§ THE INPUT:
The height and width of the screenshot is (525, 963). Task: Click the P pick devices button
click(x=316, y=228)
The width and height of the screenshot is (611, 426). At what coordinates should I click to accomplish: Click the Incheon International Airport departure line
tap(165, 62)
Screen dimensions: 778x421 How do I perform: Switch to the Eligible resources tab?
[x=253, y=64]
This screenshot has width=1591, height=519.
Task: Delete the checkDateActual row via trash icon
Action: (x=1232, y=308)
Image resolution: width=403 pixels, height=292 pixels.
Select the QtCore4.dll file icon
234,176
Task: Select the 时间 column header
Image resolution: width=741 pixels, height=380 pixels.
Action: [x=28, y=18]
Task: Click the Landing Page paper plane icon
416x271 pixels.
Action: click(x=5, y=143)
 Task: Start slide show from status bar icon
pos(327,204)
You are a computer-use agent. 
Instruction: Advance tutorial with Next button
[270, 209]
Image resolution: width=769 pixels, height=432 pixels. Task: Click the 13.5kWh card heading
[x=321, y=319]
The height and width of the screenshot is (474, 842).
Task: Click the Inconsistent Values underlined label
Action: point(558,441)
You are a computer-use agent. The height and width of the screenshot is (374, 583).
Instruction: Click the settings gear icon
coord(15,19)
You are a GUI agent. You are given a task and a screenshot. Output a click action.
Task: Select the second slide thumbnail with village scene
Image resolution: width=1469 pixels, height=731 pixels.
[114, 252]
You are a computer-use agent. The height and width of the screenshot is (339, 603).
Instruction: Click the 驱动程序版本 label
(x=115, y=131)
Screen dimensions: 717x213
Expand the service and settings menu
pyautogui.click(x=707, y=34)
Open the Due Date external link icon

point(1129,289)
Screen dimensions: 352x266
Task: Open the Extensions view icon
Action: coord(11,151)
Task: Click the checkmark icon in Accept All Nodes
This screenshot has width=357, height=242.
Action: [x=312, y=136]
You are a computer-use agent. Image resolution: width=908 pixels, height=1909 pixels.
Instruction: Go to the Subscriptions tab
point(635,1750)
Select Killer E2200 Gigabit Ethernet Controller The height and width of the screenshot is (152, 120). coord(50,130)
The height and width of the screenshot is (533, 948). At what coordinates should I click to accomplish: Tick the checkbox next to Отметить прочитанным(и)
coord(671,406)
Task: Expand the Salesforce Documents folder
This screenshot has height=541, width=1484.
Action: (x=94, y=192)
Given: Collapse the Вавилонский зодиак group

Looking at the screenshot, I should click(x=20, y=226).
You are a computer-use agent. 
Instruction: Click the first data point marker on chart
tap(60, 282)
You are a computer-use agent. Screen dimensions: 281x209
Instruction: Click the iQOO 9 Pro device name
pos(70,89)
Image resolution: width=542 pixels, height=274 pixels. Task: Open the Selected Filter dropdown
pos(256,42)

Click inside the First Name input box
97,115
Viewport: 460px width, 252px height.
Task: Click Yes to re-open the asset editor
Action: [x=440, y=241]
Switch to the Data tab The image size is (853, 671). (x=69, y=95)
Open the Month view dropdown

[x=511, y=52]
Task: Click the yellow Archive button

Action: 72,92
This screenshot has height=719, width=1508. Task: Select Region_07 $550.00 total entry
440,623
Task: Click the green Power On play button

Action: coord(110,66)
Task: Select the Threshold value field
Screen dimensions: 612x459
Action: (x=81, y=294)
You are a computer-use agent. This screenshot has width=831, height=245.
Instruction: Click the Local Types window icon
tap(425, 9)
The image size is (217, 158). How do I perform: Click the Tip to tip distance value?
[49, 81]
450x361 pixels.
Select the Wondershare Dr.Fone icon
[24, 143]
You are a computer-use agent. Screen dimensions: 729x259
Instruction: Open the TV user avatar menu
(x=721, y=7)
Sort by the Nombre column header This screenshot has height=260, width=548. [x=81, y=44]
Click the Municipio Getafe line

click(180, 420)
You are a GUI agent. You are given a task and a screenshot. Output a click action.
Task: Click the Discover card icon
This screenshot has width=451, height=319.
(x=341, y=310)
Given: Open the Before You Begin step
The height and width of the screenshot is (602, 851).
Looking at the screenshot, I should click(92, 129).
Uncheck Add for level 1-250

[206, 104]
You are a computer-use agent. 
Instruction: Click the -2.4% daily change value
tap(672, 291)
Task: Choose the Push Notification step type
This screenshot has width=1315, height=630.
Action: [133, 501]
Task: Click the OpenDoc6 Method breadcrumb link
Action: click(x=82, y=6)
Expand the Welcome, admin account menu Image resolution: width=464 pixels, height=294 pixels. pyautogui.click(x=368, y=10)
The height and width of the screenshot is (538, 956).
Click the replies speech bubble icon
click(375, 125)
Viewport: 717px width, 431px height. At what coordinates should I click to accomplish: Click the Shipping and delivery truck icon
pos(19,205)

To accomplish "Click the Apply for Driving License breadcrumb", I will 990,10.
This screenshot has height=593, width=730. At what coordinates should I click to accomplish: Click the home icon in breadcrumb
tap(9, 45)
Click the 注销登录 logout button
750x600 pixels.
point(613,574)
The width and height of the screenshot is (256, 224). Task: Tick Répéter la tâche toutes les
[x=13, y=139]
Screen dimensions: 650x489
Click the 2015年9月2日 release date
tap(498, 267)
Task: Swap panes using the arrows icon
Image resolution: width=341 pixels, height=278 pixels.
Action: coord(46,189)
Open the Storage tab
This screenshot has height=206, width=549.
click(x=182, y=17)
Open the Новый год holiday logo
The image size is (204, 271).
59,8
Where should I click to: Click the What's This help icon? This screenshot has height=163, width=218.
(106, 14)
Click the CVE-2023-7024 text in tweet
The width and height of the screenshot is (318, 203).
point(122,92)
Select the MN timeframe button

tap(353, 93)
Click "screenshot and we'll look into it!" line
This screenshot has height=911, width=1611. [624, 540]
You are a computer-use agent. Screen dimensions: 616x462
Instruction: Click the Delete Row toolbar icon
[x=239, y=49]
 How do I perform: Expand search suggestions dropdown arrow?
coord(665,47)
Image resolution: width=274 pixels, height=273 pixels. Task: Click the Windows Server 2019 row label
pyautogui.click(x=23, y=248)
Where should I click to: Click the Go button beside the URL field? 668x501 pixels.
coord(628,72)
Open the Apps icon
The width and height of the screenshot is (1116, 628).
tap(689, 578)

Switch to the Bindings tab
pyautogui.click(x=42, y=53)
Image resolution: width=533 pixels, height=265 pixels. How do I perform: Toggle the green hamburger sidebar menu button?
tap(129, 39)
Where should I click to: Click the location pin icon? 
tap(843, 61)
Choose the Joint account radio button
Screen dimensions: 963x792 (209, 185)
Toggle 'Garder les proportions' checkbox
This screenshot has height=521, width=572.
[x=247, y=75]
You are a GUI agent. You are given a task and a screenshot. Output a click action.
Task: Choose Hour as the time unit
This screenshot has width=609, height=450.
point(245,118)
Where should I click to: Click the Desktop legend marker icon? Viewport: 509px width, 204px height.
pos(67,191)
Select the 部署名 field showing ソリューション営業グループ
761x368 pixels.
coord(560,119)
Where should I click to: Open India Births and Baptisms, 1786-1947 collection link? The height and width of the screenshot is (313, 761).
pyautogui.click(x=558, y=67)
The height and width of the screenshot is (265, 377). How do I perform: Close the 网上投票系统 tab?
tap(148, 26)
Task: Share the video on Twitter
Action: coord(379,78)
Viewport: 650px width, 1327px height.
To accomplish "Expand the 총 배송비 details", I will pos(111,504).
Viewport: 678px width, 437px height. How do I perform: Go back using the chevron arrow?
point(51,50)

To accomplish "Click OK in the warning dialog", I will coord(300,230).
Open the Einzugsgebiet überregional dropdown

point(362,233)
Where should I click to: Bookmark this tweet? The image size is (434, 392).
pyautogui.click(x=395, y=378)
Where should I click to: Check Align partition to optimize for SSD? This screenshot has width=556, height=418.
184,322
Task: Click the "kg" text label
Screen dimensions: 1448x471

§ ASSIGNED TASK:
All of the entries need to be given again, word for word.

§ WORKED SOLUTION:
The height and width of the screenshot is (525, 963). Task: Click the P pick devices button
click(x=316, y=228)
The width and height of the screenshot is (611, 426). At what coordinates should I click to accomplish: Click the Incheon International Airport departure line
tap(165, 62)
Screen dimensions: 778x421 How do I perform: Switch to the Eligible resources tab?
[x=253, y=64]
This screenshot has width=1591, height=519.
Task: Delete the checkDateActual row via trash icon
Action: (x=1232, y=308)
Image resolution: width=403 pixels, height=292 pixels.
Select the QtCore4.dll file icon
234,176
Task: Select the 时间 column header
Image resolution: width=741 pixels, height=380 pixels.
Action: [x=28, y=18]
Task: Click the Landing Page paper plane icon
416x271 pixels.
Action: click(x=5, y=143)
 Task: Start slide show from status bar icon
pos(327,204)
You are a computer-use agent. 
Instruction: Advance tutorial with Next button
[270, 209]
Image resolution: width=769 pixels, height=432 pixels. Task: Click the 13.5kWh card heading
[x=321, y=319]
The height and width of the screenshot is (474, 842).
Task: Click the Inconsistent Values underlined label
Action: point(558,441)
You are a computer-use agent. The height and width of the screenshot is (374, 583).
Instruction: Click the settings gear icon
coord(15,19)
You are a GUI agent. You are given a task and a screenshot. Output a click action.
Task: Select the second slide thumbnail with village scene
Image resolution: width=1469 pixels, height=731 pixels.
[114, 252]
You are a computer-use agent. The height and width of the screenshot is (339, 603).
Instruction: Click the 驱动程序版本 label
(x=115, y=131)
Screen dimensions: 717x213
Expand the service and settings menu
pyautogui.click(x=707, y=34)
Open the Due Date external link icon

point(1129,289)
Screen dimensions: 352x266
Task: Open the Extensions view icon
Action: coord(11,151)
Task: Click the checkmark icon in Accept All Nodes
This screenshot has width=357, height=242.
Action: [x=312, y=136]
You are a computer-use agent. Image resolution: width=908 pixels, height=1909 pixels.
Instruction: Go to the Subscriptions tab
point(635,1750)
Select Killer E2200 Gigabit Ethernet Controller The height and width of the screenshot is (152, 120). coord(50,130)
The height and width of the screenshot is (533, 948). At what coordinates should I click to accomplish: Tick the checkbox next to Отметить прочитанным(и)
coord(671,406)
Task: Expand the Salesforce Documents folder
This screenshot has height=541, width=1484.
Action: (x=94, y=192)
Given: Collapse the Вавилонский зодиак group

Looking at the screenshot, I should click(x=20, y=226).
You are a computer-use agent. 
Instruction: Click the first data point marker on chart
tap(60, 282)
You are a computer-use agent. Screen dimensions: 281x209
Instruction: Click the iQOO 9 Pro device name
pos(70,89)
Image resolution: width=542 pixels, height=274 pixels. Task: Open the Selected Filter dropdown
pos(256,42)

Click inside the First Name input box
97,115
Viewport: 460px width, 252px height.
Task: Click Yes to re-open the asset editor
Action: [x=440, y=241]
Switch to the Data tab The image size is (853, 671). (x=69, y=95)
Open the Month view dropdown

[x=511, y=52]
Task: Click the yellow Archive button

Action: 72,92
This screenshot has height=719, width=1508. Task: Select Region_07 $550.00 total entry
440,623
Task: Click the green Power On play button

Action: coord(110,66)
Task: Select the Threshold value field
Screen dimensions: 612x459
Action: (x=81, y=294)
You are a computer-use agent. This screenshot has width=831, height=245.
Instruction: Click the Local Types window icon
tap(425, 9)
The image size is (217, 158). How do I perform: Click the Tip to tip distance value?
[49, 81]
450x361 pixels.
Select the Wondershare Dr.Fone icon
[24, 143]
You are a computer-use agent. Screen dimensions: 729x259
Instruction: Open the TV user avatar menu
(x=721, y=7)
Sort by the Nombre column header This screenshot has height=260, width=548. [x=81, y=44]
Click the Municipio Getafe line

click(180, 420)
You are a GUI agent. You are given a task and a screenshot. Output a click action.
Task: Click the Discover card icon
This screenshot has width=451, height=319.
(x=341, y=310)
Given: Open the Before You Begin step
The height and width of the screenshot is (602, 851).
Looking at the screenshot, I should click(92, 129).
Uncheck Add for level 1-250

[206, 104]
You are a computer-use agent. 
Instruction: Click the -2.4% daily change value
tap(672, 291)
Task: Choose the Push Notification step type
This screenshot has width=1315, height=630.
Action: [133, 501]
Task: Click the OpenDoc6 Method breadcrumb link
Action: click(x=82, y=6)
Expand the Welcome, admin account menu Image resolution: width=464 pixels, height=294 pixels. pyautogui.click(x=368, y=10)
The height and width of the screenshot is (538, 956).
Click the replies speech bubble icon
click(375, 125)
Viewport: 717px width, 431px height. At what coordinates should I click to accomplish: Click the Shipping and delivery truck icon
pos(19,205)

To accomplish "Click the Apply for Driving License breadcrumb", I will 990,10.
This screenshot has height=593, width=730. At what coordinates should I click to accomplish: Click the home icon in breadcrumb
tap(9, 45)
Click the 注销登录 logout button
750x600 pixels.
point(613,574)
The width and height of the screenshot is (256, 224). Task: Tick Répéter la tâche toutes les
[x=13, y=139]
Screen dimensions: 650x489
Click the 2015年9月2日 release date
tap(498, 267)
Task: Swap panes using the arrows icon
Image resolution: width=341 pixels, height=278 pixels.
Action: coord(46,189)
Open the Storage tab
This screenshot has height=206, width=549.
click(x=182, y=17)
Open the Новый год holiday logo
The image size is (204, 271).
59,8
Where should I click to: Click the What's This help icon? This screenshot has height=163, width=218.
(106, 14)
Click the CVE-2023-7024 text in tweet
The width and height of the screenshot is (318, 203).
point(122,92)
Select the MN timeframe button

tap(353, 93)
Click "screenshot and we'll look into it!" line
This screenshot has height=911, width=1611. [624, 540]
You are a computer-use agent. Screen dimensions: 616x462
Instruction: Click the Delete Row toolbar icon
[x=239, y=49]
 How do I perform: Expand search suggestions dropdown arrow?
coord(665,47)
Image resolution: width=274 pixels, height=273 pixels. Task: Click the Windows Server 2019 row label
pyautogui.click(x=23, y=248)
Where should I click to: Click the Go button beside the URL field? 668x501 pixels.
coord(628,72)
Open the Apps icon
The width and height of the screenshot is (1116, 628).
tap(689, 578)

Switch to the Bindings tab
pyautogui.click(x=42, y=53)
Image resolution: width=533 pixels, height=265 pixels. How do I perform: Toggle the green hamburger sidebar menu button?
tap(129, 39)
Where should I click to: Click the location pin icon? 
tap(843, 61)
Choose the Joint account radio button
Screen dimensions: 963x792 (209, 185)
Toggle 'Garder les proportions' checkbox
This screenshot has height=521, width=572.
[x=247, y=75]
You are a GUI agent. You are given a task and a screenshot. Output a click action.
Task: Choose Hour as the time unit
This screenshot has width=609, height=450.
point(245,118)
Where should I click to: Click the Desktop legend marker icon? Viewport: 509px width, 204px height.
pos(67,191)
Select the 部署名 field showing ソリューション営業グループ
761x368 pixels.
coord(560,119)
Where should I click to: Open India Births and Baptisms, 1786-1947 collection link? The height and width of the screenshot is (313, 761).
pyautogui.click(x=558, y=67)
The height and width of the screenshot is (265, 377). How do I perform: Close the 网上投票系统 tab?
tap(148, 26)
Task: Share the video on Twitter
Action: coord(379,78)
Viewport: 650px width, 1327px height.
To accomplish "Expand the 총 배송비 details", I will pos(111,504).
Viewport: 678px width, 437px height. How do I perform: Go back using the chevron arrow?
point(51,50)

To accomplish "Click OK in the warning dialog", I will coord(300,230).
Open the Einzugsgebiet überregional dropdown

point(362,233)
Where should I click to: Bookmark this tweet? The image size is (434, 392).
pyautogui.click(x=395, y=378)
Where should I click to: Check Align partition to optimize for SSD? This screenshot has width=556, height=418.
184,322
Task: Click the "kg" text label
Screen dimensions: 1448x471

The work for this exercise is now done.